- What you are asked to do -
Leave out pictures; repeat exactly the lines from the "The height and" line through the last of the data below.

- Extracted records -

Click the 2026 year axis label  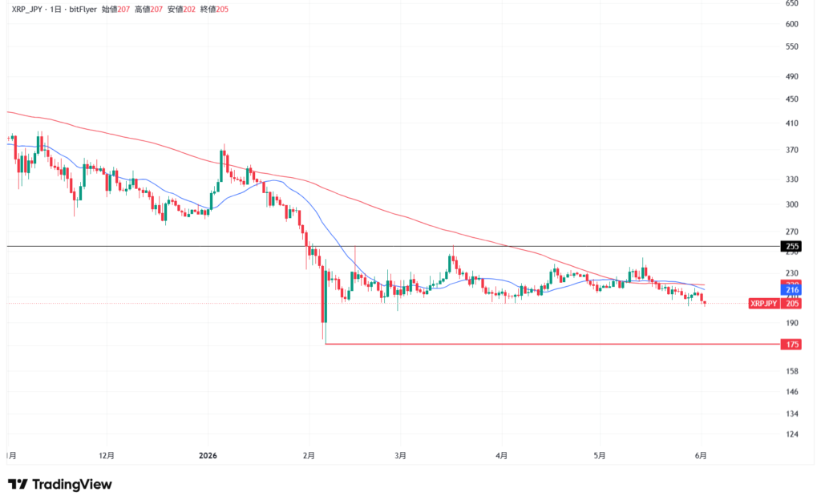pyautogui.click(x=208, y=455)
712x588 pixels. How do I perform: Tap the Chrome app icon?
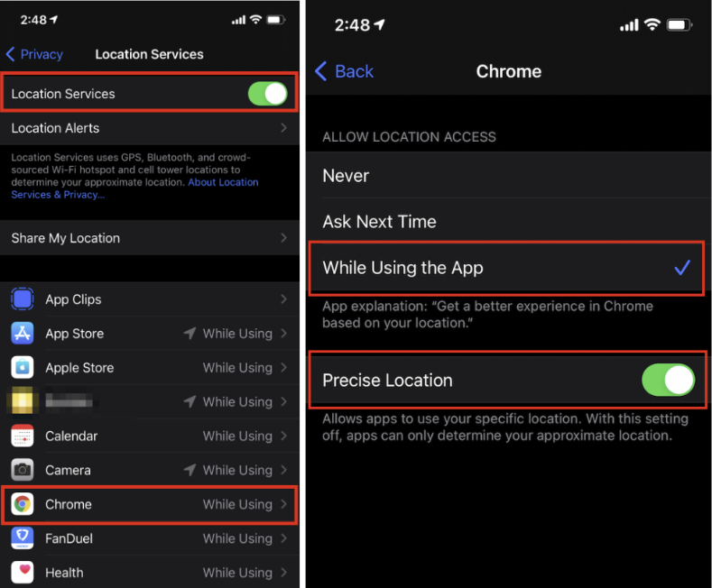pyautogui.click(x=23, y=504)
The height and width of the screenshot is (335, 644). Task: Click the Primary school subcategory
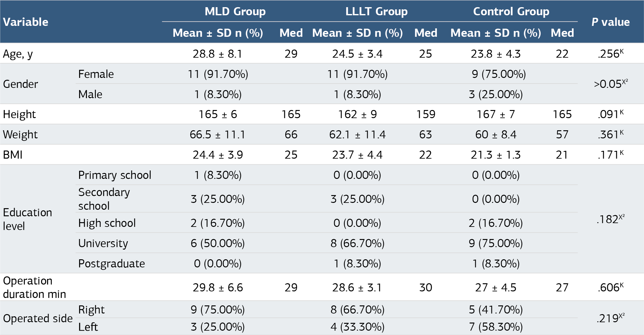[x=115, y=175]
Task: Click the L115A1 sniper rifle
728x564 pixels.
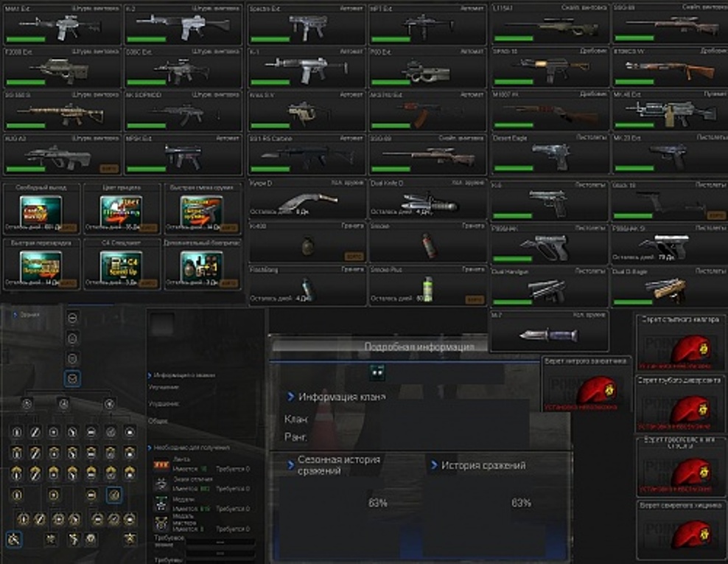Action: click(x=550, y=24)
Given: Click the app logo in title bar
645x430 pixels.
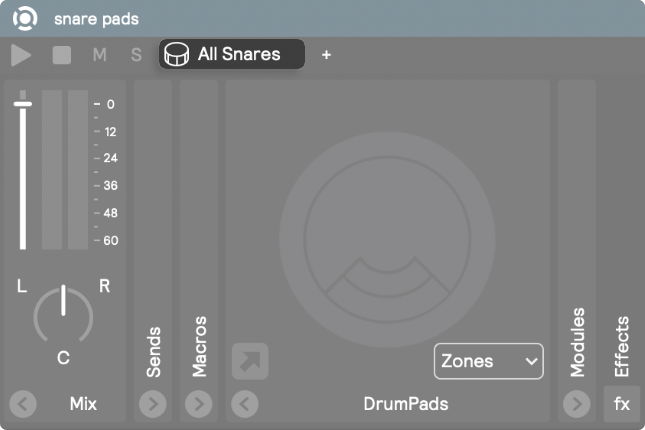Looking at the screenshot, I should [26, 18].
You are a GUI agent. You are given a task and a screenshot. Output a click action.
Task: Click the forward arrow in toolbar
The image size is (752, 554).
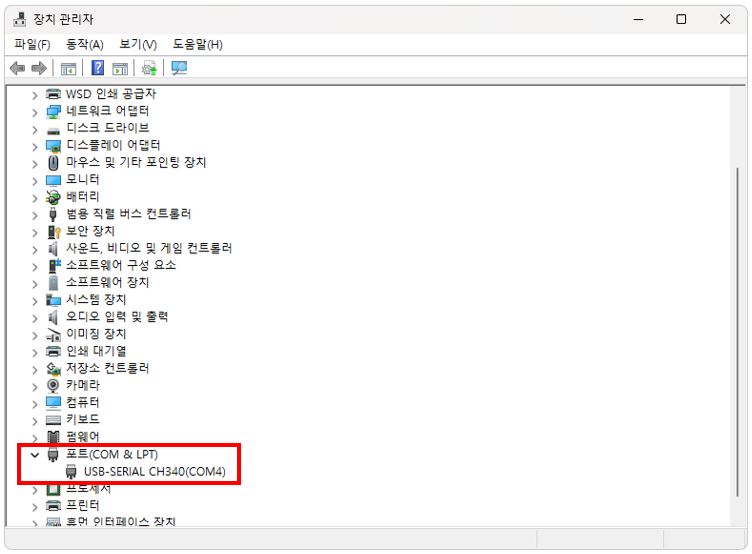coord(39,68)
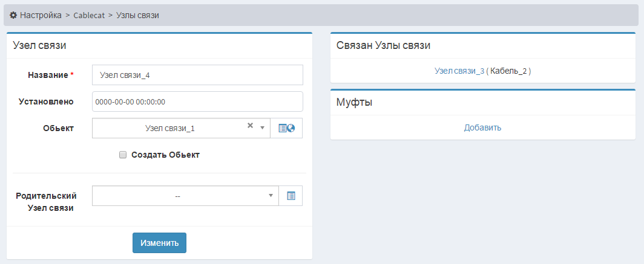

- Solution to this task -
The height and width of the screenshot is (335, 644). Task: Click the Primary school subcategory
[x=115, y=175]
Task: Click the L115A1 sniper rifle
728x564 pixels.
Action: click(x=550, y=24)
Given: Click the app logo in title bar
645x430 pixels.
Looking at the screenshot, I should [26, 18].
You are a GUI agent. You are given a task and a screenshot. Output a click action.
Task: Click the forward arrow in toolbar
The image size is (752, 554).
coord(39,68)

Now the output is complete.